DATASET EXTRACT.

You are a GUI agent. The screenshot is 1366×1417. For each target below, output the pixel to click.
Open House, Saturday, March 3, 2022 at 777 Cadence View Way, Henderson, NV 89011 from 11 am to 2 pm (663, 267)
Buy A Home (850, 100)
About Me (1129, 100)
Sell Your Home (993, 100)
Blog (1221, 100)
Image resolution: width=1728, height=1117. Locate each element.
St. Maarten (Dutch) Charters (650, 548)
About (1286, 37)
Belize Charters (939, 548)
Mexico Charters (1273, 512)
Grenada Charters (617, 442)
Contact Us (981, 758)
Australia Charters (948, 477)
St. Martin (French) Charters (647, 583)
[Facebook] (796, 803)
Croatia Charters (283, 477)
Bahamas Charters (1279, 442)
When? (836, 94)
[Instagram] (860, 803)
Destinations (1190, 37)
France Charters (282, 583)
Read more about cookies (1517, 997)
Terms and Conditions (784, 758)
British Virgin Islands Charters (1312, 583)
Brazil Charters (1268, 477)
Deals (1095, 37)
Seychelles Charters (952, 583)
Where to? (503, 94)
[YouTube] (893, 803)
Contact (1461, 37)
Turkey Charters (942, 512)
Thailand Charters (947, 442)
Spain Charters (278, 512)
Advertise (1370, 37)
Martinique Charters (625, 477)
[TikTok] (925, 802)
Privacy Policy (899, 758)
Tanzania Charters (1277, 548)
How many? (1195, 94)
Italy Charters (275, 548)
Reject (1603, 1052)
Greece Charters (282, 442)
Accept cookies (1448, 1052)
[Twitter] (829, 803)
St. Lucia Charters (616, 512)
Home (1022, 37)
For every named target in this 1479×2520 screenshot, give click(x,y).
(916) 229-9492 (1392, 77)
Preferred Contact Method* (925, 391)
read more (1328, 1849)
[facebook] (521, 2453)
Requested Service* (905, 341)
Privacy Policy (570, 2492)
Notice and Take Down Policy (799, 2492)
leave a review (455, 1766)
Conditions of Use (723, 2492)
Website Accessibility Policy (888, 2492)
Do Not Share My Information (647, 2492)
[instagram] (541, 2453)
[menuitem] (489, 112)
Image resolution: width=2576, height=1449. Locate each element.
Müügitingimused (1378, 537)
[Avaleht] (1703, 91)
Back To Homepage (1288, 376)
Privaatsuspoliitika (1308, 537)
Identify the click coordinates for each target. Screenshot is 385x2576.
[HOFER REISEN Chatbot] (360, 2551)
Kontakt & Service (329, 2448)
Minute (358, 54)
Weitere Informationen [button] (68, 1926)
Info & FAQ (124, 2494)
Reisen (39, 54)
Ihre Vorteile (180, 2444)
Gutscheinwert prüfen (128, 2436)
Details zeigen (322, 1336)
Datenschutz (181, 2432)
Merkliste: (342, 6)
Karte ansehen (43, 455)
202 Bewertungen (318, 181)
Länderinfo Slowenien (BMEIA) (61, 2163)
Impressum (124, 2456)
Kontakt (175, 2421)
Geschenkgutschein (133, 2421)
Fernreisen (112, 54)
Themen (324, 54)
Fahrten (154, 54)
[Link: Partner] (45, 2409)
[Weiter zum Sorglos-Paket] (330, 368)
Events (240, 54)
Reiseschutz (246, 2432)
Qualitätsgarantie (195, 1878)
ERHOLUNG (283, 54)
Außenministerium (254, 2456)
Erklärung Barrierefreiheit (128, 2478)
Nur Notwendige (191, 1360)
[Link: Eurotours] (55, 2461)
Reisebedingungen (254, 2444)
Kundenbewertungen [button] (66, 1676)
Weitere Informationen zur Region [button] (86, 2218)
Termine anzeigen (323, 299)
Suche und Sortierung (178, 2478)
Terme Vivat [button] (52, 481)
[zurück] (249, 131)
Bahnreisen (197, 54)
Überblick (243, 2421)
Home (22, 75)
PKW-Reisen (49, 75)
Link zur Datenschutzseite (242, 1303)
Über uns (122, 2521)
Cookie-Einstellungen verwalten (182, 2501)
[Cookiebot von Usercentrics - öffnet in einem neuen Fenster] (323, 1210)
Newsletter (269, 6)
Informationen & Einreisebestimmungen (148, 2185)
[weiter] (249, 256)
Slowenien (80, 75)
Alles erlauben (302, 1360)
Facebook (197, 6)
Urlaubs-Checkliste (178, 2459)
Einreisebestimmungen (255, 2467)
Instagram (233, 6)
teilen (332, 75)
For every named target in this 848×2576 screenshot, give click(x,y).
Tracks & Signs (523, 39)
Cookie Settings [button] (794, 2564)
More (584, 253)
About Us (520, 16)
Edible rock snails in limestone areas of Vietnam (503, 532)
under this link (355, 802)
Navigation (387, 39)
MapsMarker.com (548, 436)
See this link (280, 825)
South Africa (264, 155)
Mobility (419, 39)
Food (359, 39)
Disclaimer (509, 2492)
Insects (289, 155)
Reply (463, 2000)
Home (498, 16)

WHAT IS EXPECTED. Show all lines from the data above in which the word "click" appears.

REPLY.
You are a GUI agent. The screenshot is 1366×1417. For each target below, output the pixel to click.
For every named target in this 1479×2520 screenshot, give click(x,y).
Identify the click coordinates for each target. Screenshot is 385x2576.
For every named target in this 848×2576 screenshot, give click(x,y).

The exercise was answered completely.